Supervisors Wilma Chan and Richard Valle want all nine members of the AHS Board of Trustees to resign before October 30, 2020. In a draft letter they intend to send to the AHS trustees, which was posted online last week, they wrote that any trustee who does not resign will be removed from their position.
At their October 20 meeting, the full Board of Supervisors will vote on whether to adopt Chan and Valle’s plan to have the AHS Board of Trustees resign.
“Unfortunately, over the last two years, the AHS Administration has eroded trust and damaged the system’s relationships with its employees and partners,” Chan and Valle wrote in the letter.
“Supervisor Valle and I are on a committee that’s looking at how governance is working at AHS,” said Chan in an interview with The Oaklandside. “This is part of that process. The reason why we wanted the board to resign is because under the current bylaws, if we want to see any improvements right now, that’s our only remedy. We can ask the board to resign or we can dismiss the board, but we can’t step in and change things around.”
The Alameda Health System is the county’s public hospital authority. It operates the region’s major trauma center, Highland Hospital in Oakland, as well as San Leandro and Alameda hospitals, John George Psychiatric Hospital, and other health care facilities serving mostly low-income patients. During the pandemic, its three hospitals have cared for hundreds of COVID-19 patients and tested thousands of people for the virus. AHS was created by Alameda County, and the Board of Supervisors has ultimate authority over the health care system.

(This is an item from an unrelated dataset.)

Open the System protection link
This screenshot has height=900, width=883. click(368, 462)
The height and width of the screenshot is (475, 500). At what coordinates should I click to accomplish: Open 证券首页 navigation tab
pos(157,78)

The five-day strike was carried out by members of SEIU 1021, which represents nurses and other hospital staff at Highland Hospital, and the California Nurses Association, which represents nurses at AHS’s San Leandro and Alameda hospitals. The unions say that AHS administrators have not bargained fairly with them, and that the administration has failed to keep their workplaces safe during the pandemic.
Chan and Valle signaled earlier this month that they intended to take drastic steps in reforming AHS. At an October 8 rally outside the Alameda County administration building in downtown Oakland, Valle told striking hospital workers, “The people that are most important are our patients. The people who take care of them are just as important, and they need the respect that they deserve. Clearly, the Board of Trustees at AHS has not heard. We thank them for their service, it’s time for them to move on.”
According to Chan and Valle, the strike cost AHS $10 million, putting added financial strain on the safety net health system during the COVID-19 pandemic. Both supervisors viewed the strike as avoidable and have blamed AHS leaders for causing it.
Chan said that the strike is not the only reason the Board of Supervisors is intervening. Last year, AHS CEO Delvecchio Finley sent a letter to AHS staff saying that the administration had decided to shut down inpatient beds at John George Psychiatric Hospital and suspend women’s health services at Highland Hospital due to budget concerns. Chan said that letter was written without input from the AHS Board of Trustees or the Board of Supervisors.
“It really scared people, because that would be a radical decision to make,” said Chan.
A spokesperson for the Alameda Health System did not return a phone call seeking comment. A spokesperson for SEIU 1021 said that they are not authorized to speak on behalf of the union members at this time.